Seeding life into Mars’ ocean

Plankton are rather like soil microorganisms in that many thousands of species form the bottom of the food chain on sea and on land. This may mean that by the time we are ready to seed life onto Mars’ surface (once it has been terraformed with atmosphere and oceans) we may find that there are just too many microorganisms to reanimate directly from DNA sequences in computer memories. Therefore given that Mars is a cold planet and most of the plankton and microorganisms we will be trying to introduce will be cold tolerant, it seems sensible to bring samples from earth in frozen form. For soils this would be a filtered first to get rid of the sand and gravel, and for plankton it would need to be filtered to increase the number of species collected.

Other issues which would need to be considered would be which types of microorganisms and plankton to introduce first. For plankton this would mean phytoplankton which could use sunlight, carbon dioxide, water and minerals in the water to create plant tissue.

However the survival rate of the organisms in these samples is likely to be low, so repeated sample additions may allow an ecosystem to develop layer by layer. So the first survivors would be able to survive in isolation using inorganic resources, and the last would be predators which would need a rich micro ecosystem to be in place for their survival.

Tides and Mars’ great northern ocean

With just two small moons (Phobos and Deimos) the tides in Mars’ terraformed northern ocean are likely to be small. In fact the tidal range may be somewhat like the Mediterranean’s at just a meter between low and high water. This does seem to be enough to keep the Mediterranean mixed and prevent water stratification, however the Mediterranean doesn’t have Mars’ low gravity and possibly lower atmospheric pressure.

Even if carbon dioxide and noble gasses can be used to make Mars’ atmospheric pressure similar to earth’s, the low gravity may produce effects we don’t see on earth like foaming and large area spraying.

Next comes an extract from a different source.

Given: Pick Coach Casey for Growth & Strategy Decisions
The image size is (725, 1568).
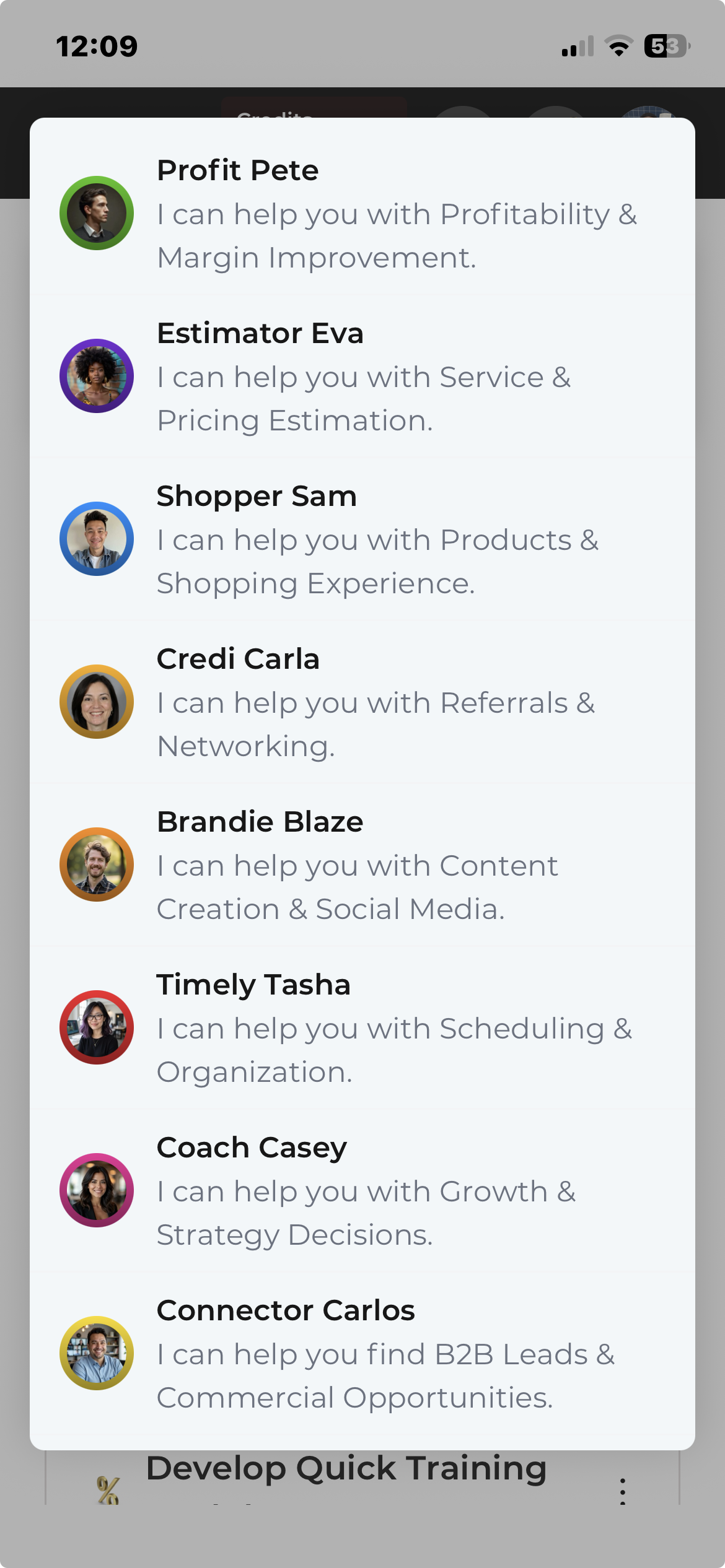Looking at the screenshot, I should tap(362, 1191).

These together may increase the oxygenation of Mars’ ocean, but make it too hostile for air breathing marine species like whales, dugongs and sea turtles. However fish should do very well on Mars.

The Venusian parasol

Even if our descendants find a way to remove or substantially alter Venus’s atmosphere, it will be a hot planet and very hot at the equator. Therefore to reduce equatorial temperatures some way will need to be found to block some of the sunlight. This could be done using some sort of umbrella sitting above the planet, however this approach is likely to be both very difficult and hugely expensive.

An alternative would be to introduce something into Venus’s upper atmosphere to do the same job. This could take one of two forms: floating plants which excrete a light gas into an internal float. However with oxygen being the main gas plants breath out these floating plants would sink in an oxygen – nitrogen atmosphere. The alternative would be small machines which capture and concentrate hydrogen or helium into a balloon float. These would float, but would need to be able to repair sun damage to the float itself.

The advantage of floating plants would be that if they could be made to float they would be self repairing and breed. The advantage of the machines would be that they could easily be upgraded.